# Therapy is a waste of time for me



## euphoria (Jan 21, 2009)

I'm making this thread to see if anyone can convince me to go back to therapy.

I have tons of diagnosed and self-diagnosed disorders. OCD, SAD, GAD, schizoid personality disorder, and probably others. For anxiety disorders, I think that therapy is a valuable asset for recovery as is medication. My problem is that underneath my anxiety disorders, I believe, is schizoid personality disorder.

What is it? If you know schizophrenia, you'll remember it is divided into *positive* and *negative* symptoms. Positive symptoms are more outward and noticeable, such as hallucinations, delusions, thought disorder, etc. Negative symptoms are more about a lack of normal feeling, such as anhedonia (lack of pleasure), alogia (lack of speech), lack of interest in life, etc.

I believe I have a lot of the negative symptoms, which would make sense as I have schizophrenia in the family. However I've never had weird thoughts or any positive symptoms, so at the moment I fit the diagnosis for schizoid personality disorder.

Here's the thing: I think I could potentially use therapy to reach the point where I need no more medication for my anxiety. I do not, however, believe I could ever get rid of my schizoid stuff, which as far as I can see, is the cause of the anxiety.

Some may just say it's a form of shyness and I should learn to live with it, but these people have likely never experienced emotional disorders or know particularly much about science or psychology. If someone told me I had to live the rest of my life without drugs or medication, I would probably kill myself due to the extreme disability and lack of pleasure this is causing me.

From what I've read, intelligence is highly associated with schizoid personality, and these are some of the symptoms:



> (a) few, if any, activities, provide pleasure;
> (b) emotional coldness, detachment or flattened affectivity;
> (c) limited capacity to express either warm, tender feelings or anger towards others;
> (d) apparent indifference to either praise or criticism;
> ...


Yeah yeah yeah very vague symptoms that could fit many people, but you only need 3 for a diagnosis and I fit all 9. Those online diagnostic tests also told me I have it.

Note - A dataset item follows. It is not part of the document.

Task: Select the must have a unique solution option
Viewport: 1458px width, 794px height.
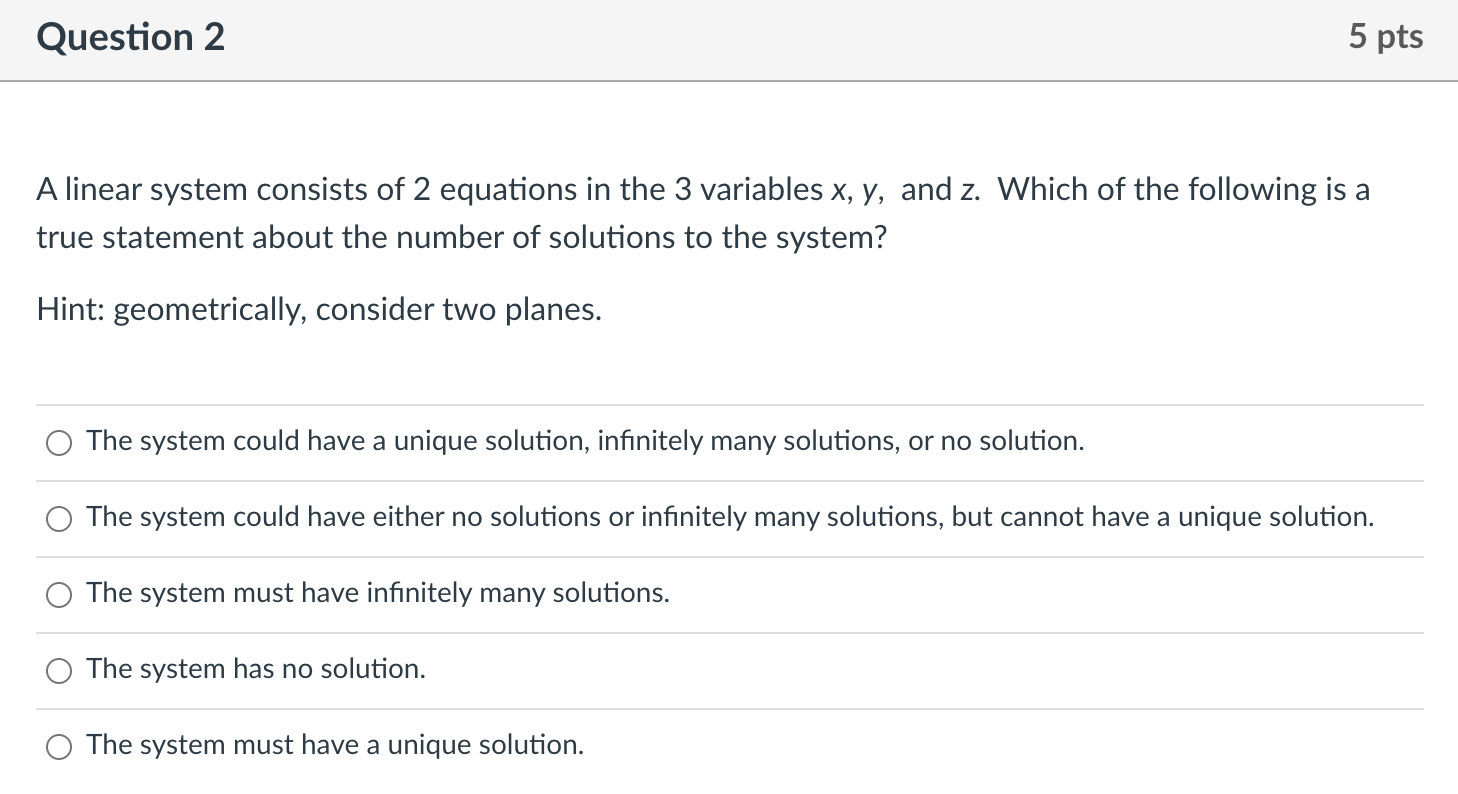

A chemical called dopamine is heavily involved with motivation, pleasure and drive, as well as rational thought and much more. Schizophrenics are thought to have some abnormalities in their dopamine function, and the strange symptoms reflect this. Schizoid personality disorder is probably similar in some of its biological causes, with a lack of assertiveness, anhedonia and other symptoms present which are also present in schizophrenia.

If you've ever tried anti-psychotic drugs (or known someone on them), you will have noticed the reduced speech and lack of connection/concentration these cause (among other things) -- this is similar to how I feel every day. I've taken them and they exacerbated my schizoidness greatly, which helps my theory of dopamine dysfunction.

My mental problem may not be as overwhelming and noticeable as schizophrenia, but there has been something eating away at me since I was born. I've noticed these things all my life, but thought I would change. Not so; I am worse than ever.

People don't generally tell schizophrenics to ignore meds and talk to a psychiatrist, yet my psychiatrists wouldn't even consider prescribing something for me. Of course good old Dr. Internet wrote me a prescription straight away...

This mental disorder seems even less recognised than SAD, yet it has made a large portion of my life hell. My lack of social connection was acceptable when I was very young and there wasn't much to socialising, but it soon became clear that I was different. The anxiety developed years later as a result of this.

I think the problem is perhaps that it is seen as the disorder of being a loner, loser and social outcast and people just say "man up, grow some balls". I have plenty of balls, but not enough dopamine thanks. You could argue that a lot of mental disorders are due to problems in social hierarchy and other social issues, and I see this as no different.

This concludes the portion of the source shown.